- Exercise requirements
A – Extract the passage on WSOL evaluation word for word, from "A Realistic Protocol" up to and including "realistic evaluation protocol.".
B – Decide whether each statement below agrees with the passage on WSOL evaluation. Answer yes or no for each, and quote the words of the passage that settle it.
(i) The pseudo-bboxes for the validation set are produced with off-the-shelf ROI proposal generators.
(ii) LOC accuracy is shown to be underestimated when manual bbox supervision is used for the held-out validation set.
(iii) In the WSOL setting, bbox supervision is available for the validation set.
╭─ Selection
A Realistic Protocol for Model Evaluation

In this section, we describe a new protocol for evaluating WSOL methods. First LOC accuracy is shown to be overestimated when using manual bbox supervision for the held-out validation set. To address this, automatically generating pseudo-bboxes is proposed for the validation set using only class-label supervision, eliminating the need for manual annotation. It involves generating pseudo-bboxes for the validation set using off-the-shelf ROI proposal generators and utilizing these pseudo-bboxes to estimate a threshold. Then this can be applied to localization maps in the test set for producing bboxes, providing a more systematic and realistic evaluation protocol.

Model Selection

Consider a WSOL training set \({\mathcal{D}_{train}=\{(x_i, y_i, \cdot)\}}\) composed of samples with \({x_i}\) the input image, \({y_i}\) its class-label, and \({\cdot}\) is its missing bbox supervision. Let us define \({\mathcal{D}_{val}=\{(x_i, y_i, \cdot)\}_{i=1}^N}\), and \({\mathcal{D}_{test}=\{(x_i, y_i, o(x_i))\}}\) as the held-out validation and test sets, respectively, where \({o(x_i)}\) is the oracle manual bbox annotation for the sample \({x_i}\). In the WSOL setting, bbox supervision is unavailable for any dataset. However, in a laboratory, the test set contains them to evaluate localization performance of a model.
╰─
╭─ Entries
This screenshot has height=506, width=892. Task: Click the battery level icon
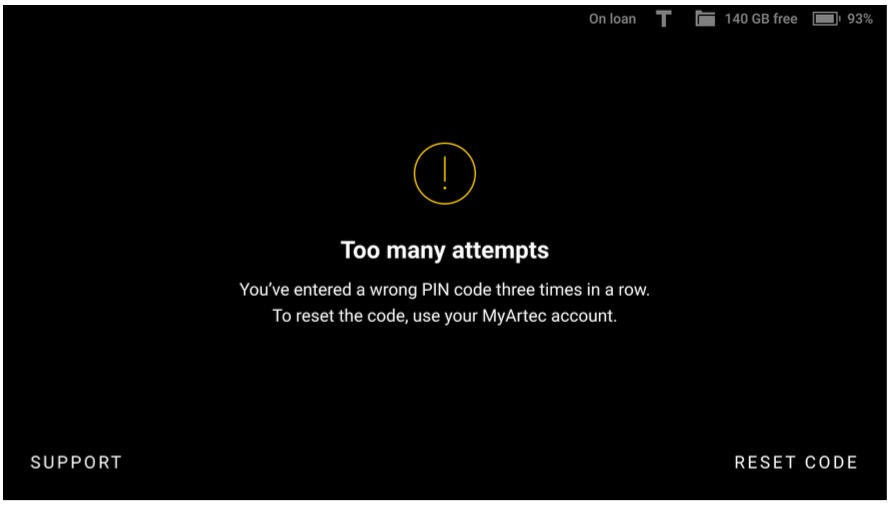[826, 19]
╰─
╭─ Entries
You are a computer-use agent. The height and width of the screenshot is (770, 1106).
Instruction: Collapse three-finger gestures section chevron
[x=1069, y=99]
╰─
╭─ Entries
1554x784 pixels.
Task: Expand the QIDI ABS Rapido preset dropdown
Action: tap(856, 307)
╰─
- Results for the exercise
A –
A Realistic Protocol for Model Evaluation

In this section, we describe a new protocol for evaluating WSOL methods. First LOC accuracy is shown to be overestimated when using manual bbox supervision for the held-out validation set. To address this, automatically generating pseudo-bboxes is proposed for the validation set using only class-label supervision, eliminating the need for manual annotation. It involves generating pseudo-bboxes for the validation set using off-the-shelf ROI proposal generators and utilizing these pseudo-bboxes to estimate a threshold. Then this can be applied to localization maps in the test set for producing bboxes, providing a more systematic and realistic evaluation protocol.

B –
(i) Yes: "generating pseudo-bboxes for the validation set using off-the-shelf ROI proposal generators"
(ii) No: "First LOC accuracy is shown to be overestimated when using manual bbox supervision for the held-out validation set."
(iii) No: "In the WSOL setting, bbox supervision is unavailable for any dataset."